Goals of work: This study sought to characterize the range of oral symptoms and affect upon quality of life reported by pediatric and adolescent patients in relation to the severity of oral mucositis and symptom burden during chemotherapy.
Patients and methods: A multicenter study included 140 patients between 6 and 18 years of age who had been treated with chemotherapy. Participants completed the self-report Mouth and Throat Soreness-related Questions of the Oral Mucositis Daily Questionnaire (OMDQ) for 14 days and the Oral Mucositis-specific Quality of Life Measure (OMQoL) at baseline, day 7, and day 14.
Main results: The incidences of non-severe and severe mucositis were 23% (n = 32) and 18% (n = 25), respectively. The symptoms reported by the patients with oral mucositis were related to eating (82.4%), swallowing (78.9%), drinking (75.4%), sleeping (71.9%), and talking (43.9%).
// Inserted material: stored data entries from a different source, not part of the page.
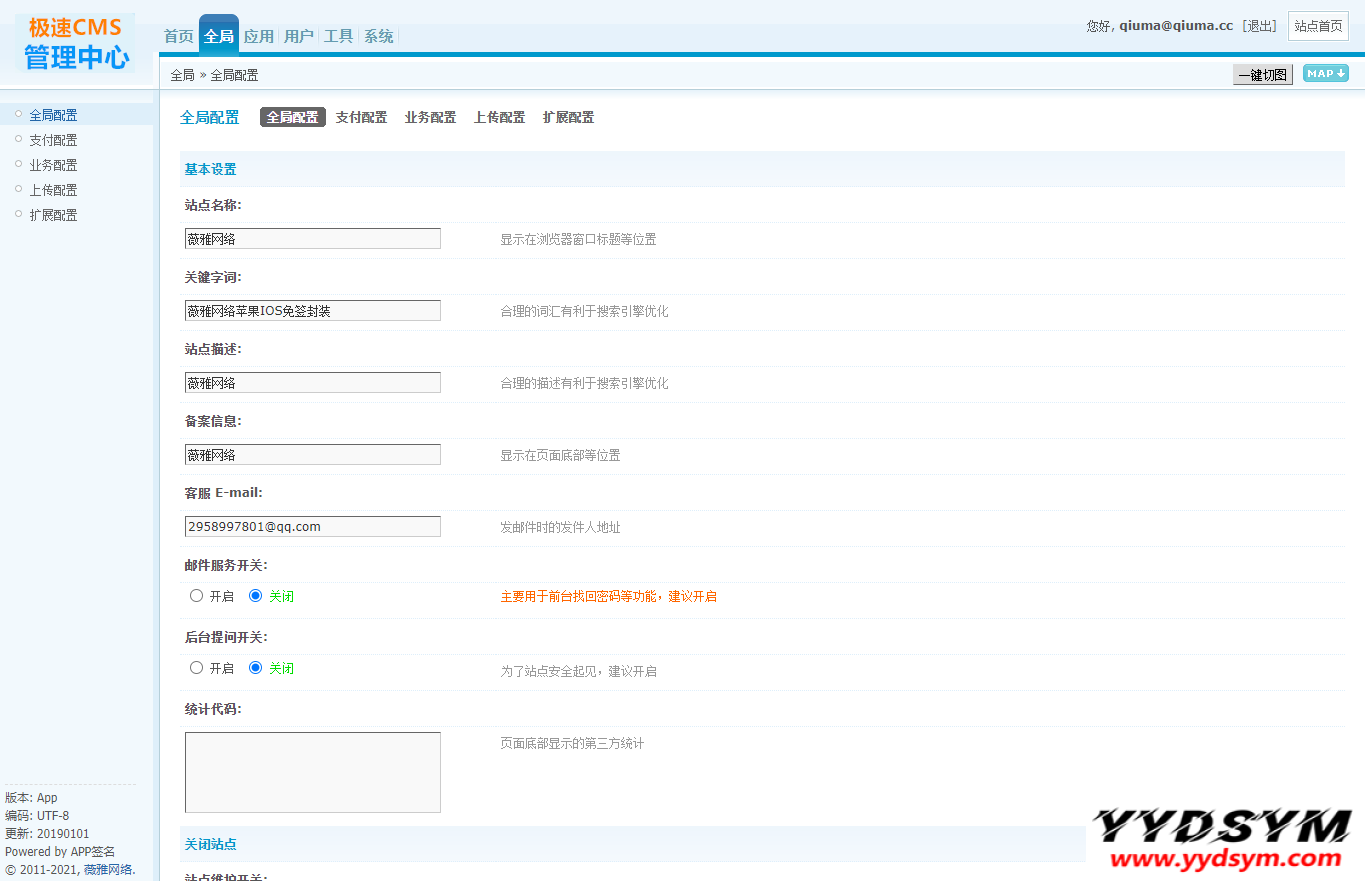The height and width of the screenshot is (881, 1365).
Task: Switch to the 上传配置 tab
Action: tap(498, 117)
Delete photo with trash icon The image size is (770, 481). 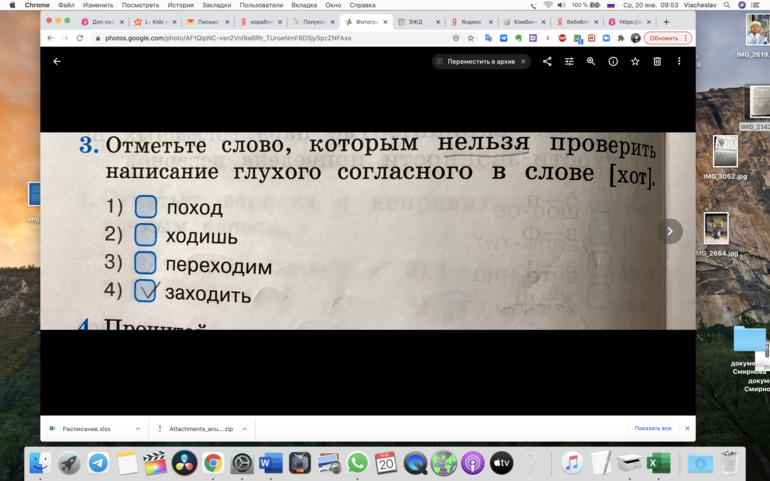pyautogui.click(x=657, y=62)
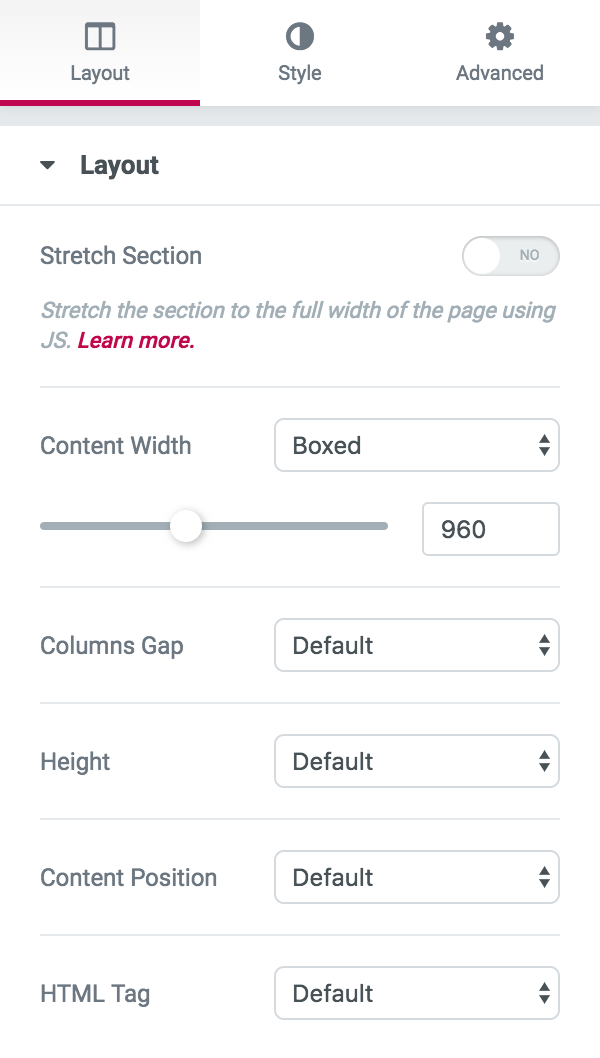The width and height of the screenshot is (600, 1058).
Task: Click the Advanced gear icon
Action: (499, 38)
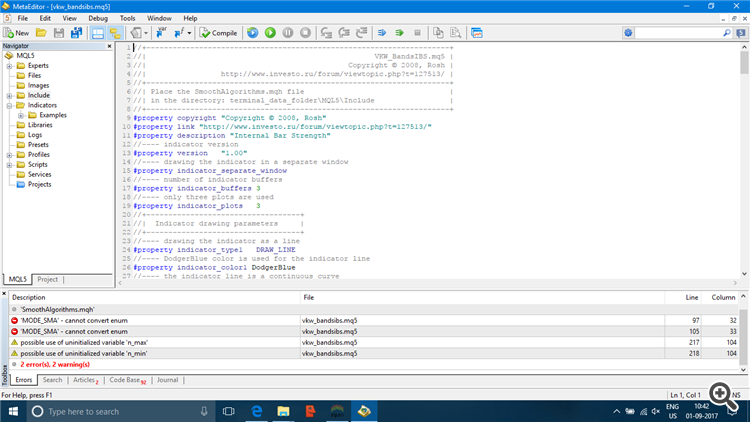Screen dimensions: 750x422
Task: Click the Save all files icon
Action: click(76, 33)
Approximately 39% (22 out of 57) of patients with mucositis reported at least two simultaneous symptoms resulting from oral mucositis. About a quarter of them (25%, 14 out of 57) reported having all five symptoms concurrently. The mean area under curve (AUC) scores for symptom severity were significantly higher in the severe mucositis group (mean 0.95 to 1.21; 95% CI 0.76 to 1.34) compared with the non-severe (mean 0.50 to 1.06; 95% CI 0.35 to 1.30) and the without mucositis (mean 0 to 0.09; 95% CI 0 to 0.12) groups (p < 0.001). Wald's method generated two clusters: a low-symptom group (n = 102; 72.9%) and a high-symptom group (n = 38; 27.1%). The high-symptom group reported significantly lower mean AUC OMQoL subscale scores (mean 62.2 to 79.2; 95% CI 55.9 to 88.2 versus mean 93.1 to 97.1; 95% CI 91.7 to 98.3, respectively; p < 0.001) and higher mean AUC distress score (mean 1.9 ± 0.5; 95% CI 1.7 to 2 versus mean 1.1 ± 0.2; 95% CI 1.1 to 1.1, respectively; p < 0.001) than the low-symptom group. Swallowing and sleeping had the strongest standardized coefficients in OMQoL subscale scores (swallowing: -0.321 to -0.767; sleeping: -0.406 to -0.773), as well as distress scores (0.468 and 0.557, respectively).
Conclusions: Severe oral mucositis is a common cause of morbidity in pediatric and adolescent patients undergoing chemotherapy. High-symptom burden due to mucositis may have profound impacts on patient quality of life and levels of psychological distress.